FINAL THOUGHTS (a bunch of them)
When we first began testing with this processor the natural inclination is to do the standard ‘2700K vs. 3820″ review that has been the norm with several reviews already.
To us that just didn’t make sense as we felt that it is truly comparing two different platforms that are designed for different classes of users. It just strikes me as incredibly narrow minded to compare the two platforms to one other. The P67 platform is for the general users, and the X79 is for the power users. This has been stated by Intel since the inception of the platform, and they have delivered on that.
It is easy to make blanket statements such as “If you don’t need 40 PCIe lanes, you don’t need the 3820”, but that doesn’t make sense to the overwhelming majority of users. What about the functionality that those extra PCIe lanes afford the user?
How many P67 chipsets have 12 SATA ports and 12 USB ports? With the X79 Chipset, this is possible. This type of connectivity is the result of the extra PCIe lanes, not to mention that this chipset is PCIe 3.0 out of the box. There are also users who would require the extra lanes for multiple-GPU setups and those who utilize RAID controllers.
In a sense this gives the chipset an ‘on-the-fence’ approach, a blurring of the lines between an enterprise class workstation and a consumer level product. With the newer stepping of X79 motherboards there will be sure to be some great improvements ahead.
The users who need the performance of 32+GB of RAM, the increased memory bandwidth, or the plethora of connections that come with the X79 chipset already know what they need, so the question becomes which processor to buy.
The entry level pricing of the Sandy Bridge Extreme six core chips is very costly, with the cheapest coming in around $600.00 USD. For those users who need the X79 functionality, this can be a tough pill to swallow. The 3820 comes in and fills a nice gap in pricing for Intel with this chipset. At roughly $319.00 this processor does have a lot to offer.
The performance in single threaded applications can be at or above the performance of its six core counterparts. This is very important for users as many would mistakenly think that the 6 core processor is faster or more powerful in all applications. This simply is not the case.
We did a lot of power testing over the course of our testing, and why might not be clear to many readers beyond how it might affect their utility bills.
Power also equals heat. The more power that is consumed generates more heat that must be dealt with. Fans must eventually be used in 99 percent of applications to cool the processor, even when using liquid cooling. Even with water cooling, at the end of the water line there will be a radiator with a fan on it. Fans also tend to be the chief generator of noise in any computer. The less heat that has been generated by the processor means cooler performance and less fan and noise needed to handle that heat output.
Power usage also directly leads to heat dumped into the users case. Extremely hot processors lead to hot cases, and with GPUs becoming larger and hotter there certainly is no lack of heat sources in the computer case.

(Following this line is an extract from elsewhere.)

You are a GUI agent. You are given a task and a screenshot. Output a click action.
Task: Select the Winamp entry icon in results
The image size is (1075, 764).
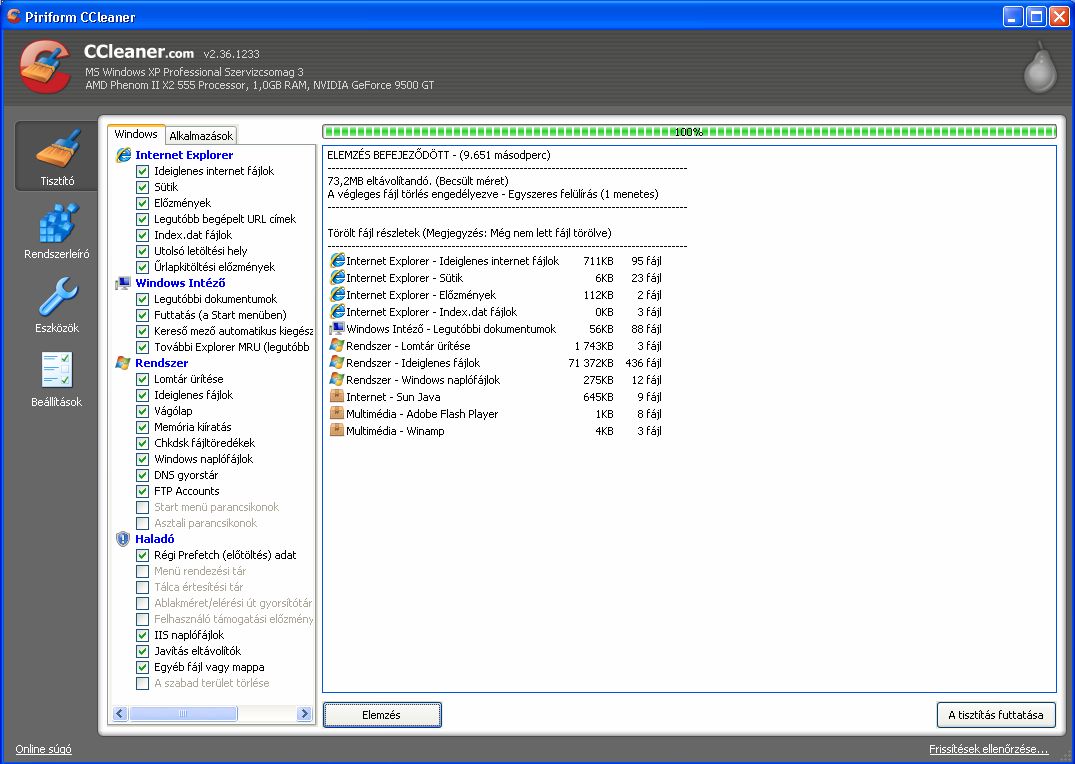click(338, 431)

One key consideration over the years for many to use AMD processors is the fact that they operate with a much lower power threshold, so they operate quietly and efficiently. At the end of the day less power consumption leads to a cooler, quieter computer! It also provides higher headroom for overclocking, and facilitates using smaller, quieter cooling solutions. Intel has really delivered in this respect with the 3820.
A good balance must be struck when it comes to several of these considerations. Price V Power is a huge consideration in terms of sheer performance as well. The 3820 performs very well when compared to the other solutions on the X79 Chipset. It is quite simply amazing to see the 3820 actually outperform the 3930K in several areas of our PCMark Vantage testing.
One big takeaway here is that the performance from 6 cores is seen very sparingly in real life usage for a huge percentage of users. The 3930K is extremely powerful , and for those who need that power, it is a wonderful processor. For gaming and general use computers, one would rarely, if ever, witness a benefit from the extra cores. In situations (the vast majority) where the extra cores are never used, the 3820 will give you equal or faster performance while consuming drastically lower amounts of power, be it overclocked or not.
If you are looking for the X79 Chipset and a good CPU at a reasonable price, the i7-3820 certainly fits the bill!